Stored records:
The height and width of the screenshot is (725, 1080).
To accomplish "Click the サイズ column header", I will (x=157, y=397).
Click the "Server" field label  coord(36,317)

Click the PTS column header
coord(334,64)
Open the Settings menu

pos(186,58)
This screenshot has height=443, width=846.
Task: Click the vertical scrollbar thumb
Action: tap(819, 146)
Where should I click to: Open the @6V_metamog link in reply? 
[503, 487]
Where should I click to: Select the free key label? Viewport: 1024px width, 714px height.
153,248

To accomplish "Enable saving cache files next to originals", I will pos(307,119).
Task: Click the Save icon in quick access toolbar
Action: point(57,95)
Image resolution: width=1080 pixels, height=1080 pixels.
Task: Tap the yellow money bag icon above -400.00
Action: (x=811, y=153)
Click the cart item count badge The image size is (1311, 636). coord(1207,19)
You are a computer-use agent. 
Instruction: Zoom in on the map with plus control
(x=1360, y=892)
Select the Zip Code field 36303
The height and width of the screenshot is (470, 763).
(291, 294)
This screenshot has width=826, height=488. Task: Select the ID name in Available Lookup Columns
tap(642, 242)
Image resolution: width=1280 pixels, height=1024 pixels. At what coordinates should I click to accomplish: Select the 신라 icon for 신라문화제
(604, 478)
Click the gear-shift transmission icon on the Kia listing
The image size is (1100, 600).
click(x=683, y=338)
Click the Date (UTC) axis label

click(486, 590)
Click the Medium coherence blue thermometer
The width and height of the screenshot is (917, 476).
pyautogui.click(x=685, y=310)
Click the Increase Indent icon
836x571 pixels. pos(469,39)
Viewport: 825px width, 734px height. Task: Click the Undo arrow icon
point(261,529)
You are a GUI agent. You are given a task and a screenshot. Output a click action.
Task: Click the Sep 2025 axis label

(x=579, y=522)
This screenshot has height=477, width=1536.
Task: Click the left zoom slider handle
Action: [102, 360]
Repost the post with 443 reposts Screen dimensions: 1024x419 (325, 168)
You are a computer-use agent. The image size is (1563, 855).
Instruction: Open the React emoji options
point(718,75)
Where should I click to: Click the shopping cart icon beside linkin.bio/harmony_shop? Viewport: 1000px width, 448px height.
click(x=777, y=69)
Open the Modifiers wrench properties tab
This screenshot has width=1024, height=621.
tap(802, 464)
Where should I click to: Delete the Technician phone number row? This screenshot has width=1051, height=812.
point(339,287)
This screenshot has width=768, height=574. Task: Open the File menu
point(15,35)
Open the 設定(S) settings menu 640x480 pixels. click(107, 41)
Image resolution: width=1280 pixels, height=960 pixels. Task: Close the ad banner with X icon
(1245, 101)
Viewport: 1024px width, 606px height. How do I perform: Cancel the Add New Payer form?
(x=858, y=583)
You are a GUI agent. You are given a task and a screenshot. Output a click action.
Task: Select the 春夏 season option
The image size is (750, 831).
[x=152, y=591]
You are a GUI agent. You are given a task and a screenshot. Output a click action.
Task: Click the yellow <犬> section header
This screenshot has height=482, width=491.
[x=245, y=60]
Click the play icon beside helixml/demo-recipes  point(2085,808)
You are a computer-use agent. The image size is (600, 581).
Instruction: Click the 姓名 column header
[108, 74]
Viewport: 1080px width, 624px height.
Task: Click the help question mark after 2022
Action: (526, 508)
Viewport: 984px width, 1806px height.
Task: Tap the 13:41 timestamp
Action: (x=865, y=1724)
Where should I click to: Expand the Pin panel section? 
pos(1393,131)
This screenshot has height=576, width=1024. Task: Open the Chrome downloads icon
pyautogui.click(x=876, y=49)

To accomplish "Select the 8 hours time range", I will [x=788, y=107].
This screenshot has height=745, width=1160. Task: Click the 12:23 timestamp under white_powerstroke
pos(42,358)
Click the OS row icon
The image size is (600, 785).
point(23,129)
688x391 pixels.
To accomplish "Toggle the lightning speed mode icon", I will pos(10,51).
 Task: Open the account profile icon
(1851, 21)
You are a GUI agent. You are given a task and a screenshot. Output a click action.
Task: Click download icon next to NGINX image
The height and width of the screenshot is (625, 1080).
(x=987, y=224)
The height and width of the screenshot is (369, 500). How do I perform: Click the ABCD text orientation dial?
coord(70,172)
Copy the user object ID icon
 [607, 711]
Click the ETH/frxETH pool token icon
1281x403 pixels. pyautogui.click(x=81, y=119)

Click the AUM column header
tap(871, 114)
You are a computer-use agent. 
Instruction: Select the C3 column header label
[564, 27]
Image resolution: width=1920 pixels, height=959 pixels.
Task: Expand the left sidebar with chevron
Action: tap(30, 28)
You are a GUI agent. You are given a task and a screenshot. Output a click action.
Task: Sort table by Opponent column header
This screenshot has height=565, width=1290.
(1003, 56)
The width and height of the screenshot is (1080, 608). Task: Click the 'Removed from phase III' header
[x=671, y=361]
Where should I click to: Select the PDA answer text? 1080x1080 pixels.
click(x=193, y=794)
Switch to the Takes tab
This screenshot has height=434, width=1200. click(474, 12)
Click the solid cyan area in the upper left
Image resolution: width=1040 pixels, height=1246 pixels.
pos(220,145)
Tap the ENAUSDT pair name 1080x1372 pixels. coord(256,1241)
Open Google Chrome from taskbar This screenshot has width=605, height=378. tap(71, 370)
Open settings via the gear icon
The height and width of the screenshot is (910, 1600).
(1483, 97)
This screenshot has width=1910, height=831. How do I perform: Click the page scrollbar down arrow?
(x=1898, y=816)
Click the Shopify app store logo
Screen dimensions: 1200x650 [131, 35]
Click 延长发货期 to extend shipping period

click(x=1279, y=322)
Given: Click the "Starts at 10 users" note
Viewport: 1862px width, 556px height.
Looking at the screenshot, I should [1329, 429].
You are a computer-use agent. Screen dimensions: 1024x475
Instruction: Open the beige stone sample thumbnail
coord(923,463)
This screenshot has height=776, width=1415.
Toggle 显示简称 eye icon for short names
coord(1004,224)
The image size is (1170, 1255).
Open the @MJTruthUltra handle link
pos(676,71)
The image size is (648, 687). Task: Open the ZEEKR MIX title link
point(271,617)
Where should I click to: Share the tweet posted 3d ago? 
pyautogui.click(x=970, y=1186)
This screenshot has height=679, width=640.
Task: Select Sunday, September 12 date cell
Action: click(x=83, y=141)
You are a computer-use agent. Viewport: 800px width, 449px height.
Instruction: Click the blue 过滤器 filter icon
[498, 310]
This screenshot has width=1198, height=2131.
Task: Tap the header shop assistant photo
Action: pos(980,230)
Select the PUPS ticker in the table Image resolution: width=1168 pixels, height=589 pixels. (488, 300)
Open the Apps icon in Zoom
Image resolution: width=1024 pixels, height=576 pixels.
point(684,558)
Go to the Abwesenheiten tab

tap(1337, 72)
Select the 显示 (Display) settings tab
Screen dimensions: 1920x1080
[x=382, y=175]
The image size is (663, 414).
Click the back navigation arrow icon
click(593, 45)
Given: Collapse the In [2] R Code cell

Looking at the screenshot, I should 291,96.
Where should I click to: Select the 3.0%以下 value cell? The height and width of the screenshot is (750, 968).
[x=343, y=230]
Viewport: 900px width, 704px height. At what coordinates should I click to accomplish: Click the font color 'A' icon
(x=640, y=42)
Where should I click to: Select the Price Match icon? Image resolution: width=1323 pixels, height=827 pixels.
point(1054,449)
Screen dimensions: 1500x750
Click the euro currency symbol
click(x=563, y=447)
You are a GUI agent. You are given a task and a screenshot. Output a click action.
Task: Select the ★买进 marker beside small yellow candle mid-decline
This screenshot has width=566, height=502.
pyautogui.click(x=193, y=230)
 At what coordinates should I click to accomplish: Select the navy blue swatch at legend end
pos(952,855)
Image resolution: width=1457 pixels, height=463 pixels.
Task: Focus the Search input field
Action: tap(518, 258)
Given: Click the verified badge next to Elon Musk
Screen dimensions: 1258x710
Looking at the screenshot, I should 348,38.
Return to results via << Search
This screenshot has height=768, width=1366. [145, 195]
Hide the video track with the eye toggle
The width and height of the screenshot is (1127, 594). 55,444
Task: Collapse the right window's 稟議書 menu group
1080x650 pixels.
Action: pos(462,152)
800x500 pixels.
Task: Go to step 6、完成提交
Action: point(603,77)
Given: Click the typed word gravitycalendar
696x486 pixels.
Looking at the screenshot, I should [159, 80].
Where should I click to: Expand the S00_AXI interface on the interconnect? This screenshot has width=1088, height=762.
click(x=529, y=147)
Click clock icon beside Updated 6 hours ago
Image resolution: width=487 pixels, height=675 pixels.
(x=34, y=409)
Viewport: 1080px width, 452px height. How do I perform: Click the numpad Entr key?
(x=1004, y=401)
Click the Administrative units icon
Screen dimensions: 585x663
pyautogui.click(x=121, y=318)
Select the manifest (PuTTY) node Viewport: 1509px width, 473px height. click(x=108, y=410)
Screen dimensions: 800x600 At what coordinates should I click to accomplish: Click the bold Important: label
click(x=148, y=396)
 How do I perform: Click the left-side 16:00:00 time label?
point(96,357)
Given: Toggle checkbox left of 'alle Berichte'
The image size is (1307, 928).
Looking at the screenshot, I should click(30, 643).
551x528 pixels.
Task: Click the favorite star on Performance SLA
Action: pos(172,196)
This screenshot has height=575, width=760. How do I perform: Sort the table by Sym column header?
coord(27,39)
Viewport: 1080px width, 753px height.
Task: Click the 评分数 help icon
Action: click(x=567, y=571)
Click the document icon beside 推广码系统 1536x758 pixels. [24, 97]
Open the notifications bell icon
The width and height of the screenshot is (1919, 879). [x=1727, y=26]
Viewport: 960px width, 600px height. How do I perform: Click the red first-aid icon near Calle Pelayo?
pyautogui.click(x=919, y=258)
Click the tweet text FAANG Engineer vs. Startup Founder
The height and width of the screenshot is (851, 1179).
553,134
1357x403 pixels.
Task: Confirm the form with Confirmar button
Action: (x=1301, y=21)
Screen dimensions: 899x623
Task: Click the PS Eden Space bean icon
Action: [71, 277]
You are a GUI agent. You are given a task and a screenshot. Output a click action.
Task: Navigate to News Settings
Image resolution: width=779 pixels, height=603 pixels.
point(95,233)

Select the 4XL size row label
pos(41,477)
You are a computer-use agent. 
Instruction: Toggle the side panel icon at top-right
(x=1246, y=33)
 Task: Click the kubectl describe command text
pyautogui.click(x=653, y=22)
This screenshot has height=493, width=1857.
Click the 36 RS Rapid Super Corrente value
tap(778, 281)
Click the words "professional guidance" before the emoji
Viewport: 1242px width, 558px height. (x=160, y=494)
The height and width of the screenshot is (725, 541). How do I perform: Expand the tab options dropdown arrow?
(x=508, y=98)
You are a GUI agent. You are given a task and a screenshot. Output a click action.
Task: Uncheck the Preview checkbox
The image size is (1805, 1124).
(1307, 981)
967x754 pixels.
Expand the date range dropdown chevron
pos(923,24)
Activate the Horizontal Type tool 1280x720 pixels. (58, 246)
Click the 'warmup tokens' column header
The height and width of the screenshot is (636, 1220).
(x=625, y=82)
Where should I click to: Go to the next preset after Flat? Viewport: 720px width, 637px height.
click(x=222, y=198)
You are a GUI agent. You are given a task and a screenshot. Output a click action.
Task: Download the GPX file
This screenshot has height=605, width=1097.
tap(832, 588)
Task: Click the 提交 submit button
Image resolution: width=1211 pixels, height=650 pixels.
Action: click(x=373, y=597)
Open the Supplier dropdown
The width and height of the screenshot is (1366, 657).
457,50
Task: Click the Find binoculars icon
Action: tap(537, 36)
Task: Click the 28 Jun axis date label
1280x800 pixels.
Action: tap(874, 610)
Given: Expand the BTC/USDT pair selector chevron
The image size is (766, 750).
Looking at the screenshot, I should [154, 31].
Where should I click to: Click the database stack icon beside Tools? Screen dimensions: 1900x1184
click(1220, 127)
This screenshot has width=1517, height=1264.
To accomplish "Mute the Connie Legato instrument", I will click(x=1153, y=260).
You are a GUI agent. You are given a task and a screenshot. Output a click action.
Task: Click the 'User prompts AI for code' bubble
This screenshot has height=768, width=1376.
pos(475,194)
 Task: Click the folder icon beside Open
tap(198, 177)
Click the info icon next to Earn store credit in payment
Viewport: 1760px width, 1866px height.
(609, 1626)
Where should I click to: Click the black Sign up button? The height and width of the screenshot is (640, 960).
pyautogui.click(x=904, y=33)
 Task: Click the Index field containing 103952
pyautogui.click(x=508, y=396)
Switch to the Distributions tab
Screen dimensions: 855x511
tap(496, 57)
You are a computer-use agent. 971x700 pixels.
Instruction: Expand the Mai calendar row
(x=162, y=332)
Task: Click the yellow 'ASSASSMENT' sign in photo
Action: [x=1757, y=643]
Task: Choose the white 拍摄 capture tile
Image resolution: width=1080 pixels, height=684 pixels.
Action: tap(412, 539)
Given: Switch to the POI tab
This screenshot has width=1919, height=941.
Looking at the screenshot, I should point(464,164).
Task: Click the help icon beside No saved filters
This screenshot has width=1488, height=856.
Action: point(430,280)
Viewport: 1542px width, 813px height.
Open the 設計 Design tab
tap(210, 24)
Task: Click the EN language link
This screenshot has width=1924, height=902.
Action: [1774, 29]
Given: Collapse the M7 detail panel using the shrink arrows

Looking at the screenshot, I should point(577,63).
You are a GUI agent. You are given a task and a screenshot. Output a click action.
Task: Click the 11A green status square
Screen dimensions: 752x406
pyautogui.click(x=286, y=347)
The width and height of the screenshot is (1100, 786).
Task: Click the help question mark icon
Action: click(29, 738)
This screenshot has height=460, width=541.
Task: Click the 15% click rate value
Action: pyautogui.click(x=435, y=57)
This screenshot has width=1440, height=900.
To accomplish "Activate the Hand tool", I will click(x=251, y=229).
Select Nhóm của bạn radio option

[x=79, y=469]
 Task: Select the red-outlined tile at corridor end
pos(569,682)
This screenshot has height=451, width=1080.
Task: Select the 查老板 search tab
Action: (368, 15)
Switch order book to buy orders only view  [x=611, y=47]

* _REQUIRED WORK_
Show all lines above containing "computer".

* _WRITTEN REPLY_
You are a computer-use agent. 
You are a computer-use agent. The image size is (1563, 855).
You are a computer-use agent. The image size is (600, 581).
You are a computer-use agent. 
You are a computer-use agent. Screen dimensions: 1024x475
You are a computer-use agent. Viewport: 800px width, 449px height.
You are a computer-use agent. 
You are a computer-use agent. 971x700 pixels.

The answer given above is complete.